▶ _ENTRIES SUPPLIED_:

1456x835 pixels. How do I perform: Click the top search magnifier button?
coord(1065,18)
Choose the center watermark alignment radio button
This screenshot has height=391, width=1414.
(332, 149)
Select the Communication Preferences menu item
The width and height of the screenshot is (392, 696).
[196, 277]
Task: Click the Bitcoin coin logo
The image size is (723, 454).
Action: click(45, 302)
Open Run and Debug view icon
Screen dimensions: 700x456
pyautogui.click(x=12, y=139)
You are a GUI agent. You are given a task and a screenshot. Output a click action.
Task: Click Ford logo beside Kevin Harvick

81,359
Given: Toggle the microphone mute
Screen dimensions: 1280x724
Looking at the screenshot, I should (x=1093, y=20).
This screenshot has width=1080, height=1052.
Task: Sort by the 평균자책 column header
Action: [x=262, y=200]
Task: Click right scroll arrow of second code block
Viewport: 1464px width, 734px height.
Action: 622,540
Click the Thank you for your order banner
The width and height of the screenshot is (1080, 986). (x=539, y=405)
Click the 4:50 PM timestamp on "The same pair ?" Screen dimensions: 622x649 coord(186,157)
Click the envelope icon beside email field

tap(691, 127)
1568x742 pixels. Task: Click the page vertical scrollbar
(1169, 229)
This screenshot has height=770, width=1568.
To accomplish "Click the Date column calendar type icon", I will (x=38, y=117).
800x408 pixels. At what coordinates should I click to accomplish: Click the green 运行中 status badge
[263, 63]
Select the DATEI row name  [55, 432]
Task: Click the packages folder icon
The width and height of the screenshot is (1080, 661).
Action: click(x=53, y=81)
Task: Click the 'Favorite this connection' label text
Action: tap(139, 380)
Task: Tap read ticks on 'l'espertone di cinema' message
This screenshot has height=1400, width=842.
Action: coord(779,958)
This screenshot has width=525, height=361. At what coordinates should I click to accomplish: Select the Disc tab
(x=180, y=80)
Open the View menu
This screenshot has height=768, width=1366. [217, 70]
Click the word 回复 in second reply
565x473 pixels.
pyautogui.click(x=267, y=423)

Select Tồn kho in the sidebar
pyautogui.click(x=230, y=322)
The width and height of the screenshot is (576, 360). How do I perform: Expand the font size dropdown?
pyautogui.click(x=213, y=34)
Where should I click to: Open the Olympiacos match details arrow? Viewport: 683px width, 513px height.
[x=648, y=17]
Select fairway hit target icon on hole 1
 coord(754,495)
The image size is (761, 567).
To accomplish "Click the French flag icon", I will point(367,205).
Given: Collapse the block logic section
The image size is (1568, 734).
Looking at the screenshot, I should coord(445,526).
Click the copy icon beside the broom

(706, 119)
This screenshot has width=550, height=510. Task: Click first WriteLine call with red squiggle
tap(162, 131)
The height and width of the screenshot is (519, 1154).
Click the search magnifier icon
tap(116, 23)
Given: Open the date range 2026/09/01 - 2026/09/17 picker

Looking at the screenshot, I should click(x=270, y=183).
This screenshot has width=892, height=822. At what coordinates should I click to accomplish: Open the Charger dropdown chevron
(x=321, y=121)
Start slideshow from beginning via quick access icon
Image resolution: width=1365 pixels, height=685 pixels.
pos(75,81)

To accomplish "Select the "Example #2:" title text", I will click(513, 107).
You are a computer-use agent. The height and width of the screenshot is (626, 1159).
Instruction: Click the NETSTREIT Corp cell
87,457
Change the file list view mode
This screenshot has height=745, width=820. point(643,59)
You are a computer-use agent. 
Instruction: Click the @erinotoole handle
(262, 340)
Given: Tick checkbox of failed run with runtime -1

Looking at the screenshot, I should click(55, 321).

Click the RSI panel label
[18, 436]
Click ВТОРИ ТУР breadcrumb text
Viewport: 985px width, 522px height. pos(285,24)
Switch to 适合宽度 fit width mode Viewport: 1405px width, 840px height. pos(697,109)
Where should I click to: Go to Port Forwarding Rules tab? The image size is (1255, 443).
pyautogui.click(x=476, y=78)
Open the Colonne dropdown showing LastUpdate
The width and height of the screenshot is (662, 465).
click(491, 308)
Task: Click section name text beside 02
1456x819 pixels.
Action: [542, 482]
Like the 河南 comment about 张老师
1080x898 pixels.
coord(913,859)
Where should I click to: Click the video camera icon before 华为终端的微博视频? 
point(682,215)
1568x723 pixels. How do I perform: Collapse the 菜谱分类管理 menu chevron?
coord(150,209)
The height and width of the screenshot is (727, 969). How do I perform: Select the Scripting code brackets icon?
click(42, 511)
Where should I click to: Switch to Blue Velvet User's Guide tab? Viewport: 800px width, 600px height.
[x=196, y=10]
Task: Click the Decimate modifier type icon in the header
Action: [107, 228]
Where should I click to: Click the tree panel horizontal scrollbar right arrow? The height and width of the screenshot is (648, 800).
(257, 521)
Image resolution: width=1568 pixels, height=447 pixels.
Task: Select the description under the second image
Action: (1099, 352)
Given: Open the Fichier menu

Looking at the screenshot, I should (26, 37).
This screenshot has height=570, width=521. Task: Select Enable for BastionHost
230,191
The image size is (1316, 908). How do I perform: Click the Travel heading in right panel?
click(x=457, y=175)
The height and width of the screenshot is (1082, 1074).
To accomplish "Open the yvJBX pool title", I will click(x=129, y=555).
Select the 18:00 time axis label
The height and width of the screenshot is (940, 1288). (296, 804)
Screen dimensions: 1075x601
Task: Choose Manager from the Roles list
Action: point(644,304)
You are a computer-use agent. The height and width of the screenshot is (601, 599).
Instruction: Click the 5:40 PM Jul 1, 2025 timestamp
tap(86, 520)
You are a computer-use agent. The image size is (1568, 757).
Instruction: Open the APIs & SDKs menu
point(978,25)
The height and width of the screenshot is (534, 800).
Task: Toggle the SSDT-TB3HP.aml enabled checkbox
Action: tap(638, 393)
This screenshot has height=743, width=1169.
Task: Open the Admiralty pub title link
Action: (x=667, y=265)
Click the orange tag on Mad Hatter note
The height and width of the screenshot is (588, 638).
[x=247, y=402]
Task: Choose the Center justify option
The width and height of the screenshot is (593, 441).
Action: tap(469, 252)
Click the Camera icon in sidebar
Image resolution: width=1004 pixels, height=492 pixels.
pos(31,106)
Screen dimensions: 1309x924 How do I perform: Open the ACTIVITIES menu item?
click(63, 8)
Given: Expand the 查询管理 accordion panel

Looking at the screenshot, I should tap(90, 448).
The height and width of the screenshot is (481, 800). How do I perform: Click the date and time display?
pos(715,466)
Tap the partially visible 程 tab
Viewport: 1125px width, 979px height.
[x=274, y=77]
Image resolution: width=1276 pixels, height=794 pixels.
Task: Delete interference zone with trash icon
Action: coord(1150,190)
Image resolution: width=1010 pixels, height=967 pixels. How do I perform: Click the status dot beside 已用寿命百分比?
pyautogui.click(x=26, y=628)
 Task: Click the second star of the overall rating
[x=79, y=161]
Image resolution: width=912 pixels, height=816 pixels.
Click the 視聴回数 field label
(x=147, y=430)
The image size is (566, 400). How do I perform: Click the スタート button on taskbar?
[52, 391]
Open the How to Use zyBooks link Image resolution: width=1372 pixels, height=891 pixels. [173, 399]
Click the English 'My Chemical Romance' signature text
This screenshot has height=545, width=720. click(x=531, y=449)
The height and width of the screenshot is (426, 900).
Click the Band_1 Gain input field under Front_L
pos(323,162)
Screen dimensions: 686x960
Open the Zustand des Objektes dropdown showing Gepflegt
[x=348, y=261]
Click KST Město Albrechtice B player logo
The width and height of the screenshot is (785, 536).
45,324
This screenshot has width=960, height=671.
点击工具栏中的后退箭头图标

▶ _TASK TO COMPLETE_: In your reply, restate every entry exactly.

▶ _RESULT FOR THIS TASK_:
1456x835 pixels. How do I perform: Click the top search magnifier button?
coord(1065,18)
Choose the center watermark alignment radio button
This screenshot has height=391, width=1414.
(332, 149)
Select the Communication Preferences menu item
The width and height of the screenshot is (392, 696).
[196, 277]
Task: Click the Bitcoin coin logo
The image size is (723, 454).
Action: click(45, 302)
Open Run and Debug view icon
Screen dimensions: 700x456
pyautogui.click(x=12, y=139)
You are a GUI agent. You are given a task and a screenshot. Output a click action.
Task: Click Ford logo beside Kevin Harvick

81,359
Given: Toggle the microphone mute
Screen dimensions: 1280x724
Looking at the screenshot, I should (x=1093, y=20).
This screenshot has width=1080, height=1052.
Task: Sort by the 평균자책 column header
Action: [x=262, y=200]
Task: Click right scroll arrow of second code block
Viewport: 1464px width, 734px height.
Action: 622,540
Click the Thank you for your order banner
The width and height of the screenshot is (1080, 986). (x=539, y=405)
Click the 4:50 PM timestamp on "The same pair ?" Screen dimensions: 622x649 coord(186,157)
Click the envelope icon beside email field

tap(691, 127)
1568x742 pixels. Task: Click the page vertical scrollbar
(1169, 229)
This screenshot has height=770, width=1568.
To accomplish "Click the Date column calendar type icon", I will (x=38, y=117).
800x408 pixels. At what coordinates should I click to accomplish: Click the green 运行中 status badge
[263, 63]
Select the DATEI row name  [55, 432]
Task: Click the packages folder icon
The width and height of the screenshot is (1080, 661).
Action: click(x=53, y=81)
Task: Click the 'Favorite this connection' label text
Action: tap(139, 380)
Task: Tap read ticks on 'l'espertone di cinema' message
This screenshot has height=1400, width=842.
Action: coord(779,958)
This screenshot has width=525, height=361. At what coordinates should I click to accomplish: Select the Disc tab
(x=180, y=80)
Open the View menu
This screenshot has height=768, width=1366. [217, 70]
Click the word 回复 in second reply
565x473 pixels.
pyautogui.click(x=267, y=423)

Select Tồn kho in the sidebar
pyautogui.click(x=230, y=322)
The width and height of the screenshot is (576, 360). How do I perform: Expand the font size dropdown?
pyautogui.click(x=213, y=34)
Where should I click to: Open the Olympiacos match details arrow? Viewport: 683px width, 513px height.
[x=648, y=17]
Select fairway hit target icon on hole 1
 coord(754,495)
The image size is (761, 567).
To accomplish "Click the French flag icon", I will point(367,205).
Given: Collapse the block logic section
The image size is (1568, 734).
Looking at the screenshot, I should coord(445,526).
Click the copy icon beside the broom

(706, 119)
This screenshot has width=550, height=510. Task: Click first WriteLine call with red squiggle
tap(162, 131)
The height and width of the screenshot is (519, 1154).
Click the search magnifier icon
tap(116, 23)
Given: Open the date range 2026/09/01 - 2026/09/17 picker

Looking at the screenshot, I should click(x=270, y=183).
This screenshot has width=892, height=822. At what coordinates should I click to accomplish: Open the Charger dropdown chevron
(x=321, y=121)
Start slideshow from beginning via quick access icon
Image resolution: width=1365 pixels, height=685 pixels.
pos(75,81)

To accomplish "Select the "Example #2:" title text", I will click(513, 107).
You are a computer-use agent. The height and width of the screenshot is (626, 1159).
Instruction: Click the NETSTREIT Corp cell
87,457
Change the file list view mode
This screenshot has height=745, width=820. point(643,59)
You are a computer-use agent. 
Instruction: Click the @erinotoole handle
(262, 340)
Given: Tick checkbox of failed run with runtime -1

Looking at the screenshot, I should click(55, 321).

Click the RSI panel label
[18, 436]
Click ВТОРИ ТУР breadcrumb text
Viewport: 985px width, 522px height. pos(285,24)
Switch to 适合宽度 fit width mode Viewport: 1405px width, 840px height. pos(697,109)
Where should I click to: Go to Port Forwarding Rules tab? The image size is (1255, 443).
pyautogui.click(x=476, y=78)
Open the Colonne dropdown showing LastUpdate
The width and height of the screenshot is (662, 465).
click(491, 308)
Task: Click section name text beside 02
1456x819 pixels.
Action: [542, 482]
Like the 河南 comment about 张老师
1080x898 pixels.
coord(913,859)
Where should I click to: Click the video camera icon before 华为终端的微博视频? 
point(682,215)
1568x723 pixels. How do I perform: Collapse the 菜谱分类管理 menu chevron?
coord(150,209)
The height and width of the screenshot is (727, 969). How do I perform: Select the Scripting code brackets icon?
click(42, 511)
Where should I click to: Switch to Blue Velvet User's Guide tab? Viewport: 800px width, 600px height.
[x=196, y=10]
Task: Click the Decimate modifier type icon in the header
Action: [107, 228]
Where should I click to: Click the tree panel horizontal scrollbar right arrow? The height and width of the screenshot is (648, 800).
(257, 521)
Image resolution: width=1568 pixels, height=447 pixels.
Task: Select the description under the second image
Action: (1099, 352)
Given: Open the Fichier menu

Looking at the screenshot, I should (26, 37).
This screenshot has height=570, width=521. Task: Select Enable for BastionHost
230,191
The image size is (1316, 908). How do I perform: Click the Travel heading in right panel?
click(x=457, y=175)
The height and width of the screenshot is (1082, 1074).
To accomplish "Open the yvJBX pool title", I will click(x=129, y=555).
Select the 18:00 time axis label
The height and width of the screenshot is (940, 1288). (296, 804)
Screen dimensions: 1075x601
Task: Choose Manager from the Roles list
Action: point(644,304)
You are a computer-use agent. The height and width of the screenshot is (601, 599).
Instruction: Click the 5:40 PM Jul 1, 2025 timestamp
tap(86, 520)
You are a computer-use agent. The image size is (1568, 757).
Instruction: Open the APIs & SDKs menu
point(978,25)
The height and width of the screenshot is (534, 800).
Task: Toggle the SSDT-TB3HP.aml enabled checkbox
Action: tap(638, 393)
This screenshot has height=743, width=1169.
Task: Open the Admiralty pub title link
Action: (x=667, y=265)
Click the orange tag on Mad Hatter note
The height and width of the screenshot is (588, 638).
[x=247, y=402]
Task: Choose the Center justify option
The width and height of the screenshot is (593, 441).
Action: tap(469, 252)
Click the Camera icon in sidebar
Image resolution: width=1004 pixels, height=492 pixels.
pos(31,106)
Screen dimensions: 1309x924 How do I perform: Open the ACTIVITIES menu item?
click(63, 8)
Given: Expand the 查询管理 accordion panel

Looking at the screenshot, I should tap(90, 448).
The height and width of the screenshot is (481, 800). How do I perform: Click the date and time display?
pos(715,466)
Tap the partially visible 程 tab
Viewport: 1125px width, 979px height.
[x=274, y=77]
Image resolution: width=1276 pixels, height=794 pixels.
Task: Delete interference zone with trash icon
Action: coord(1150,190)
Image resolution: width=1010 pixels, height=967 pixels. How do I perform: Click the status dot beside 已用寿命百分比?
pyautogui.click(x=26, y=628)
 Task: Click the second star of the overall rating
[x=79, y=161]
Image resolution: width=912 pixels, height=816 pixels.
Click the 視聴回数 field label
(x=147, y=430)
The image size is (566, 400). How do I perform: Click the スタート button on taskbar?
[52, 391]
Open the How to Use zyBooks link Image resolution: width=1372 pixels, height=891 pixels. [173, 399]
Click the English 'My Chemical Romance' signature text
This screenshot has height=545, width=720. click(x=531, y=449)
The height and width of the screenshot is (426, 900).
Click the Band_1 Gain input field under Front_L
pos(323,162)
Screen dimensions: 686x960
Open the Zustand des Objektes dropdown showing Gepflegt
[x=348, y=261]
Click KST Město Albrechtice B player logo
The width and height of the screenshot is (785, 536).
45,324
This screenshot has width=960, height=671.
点击工具栏中的后退箭头图标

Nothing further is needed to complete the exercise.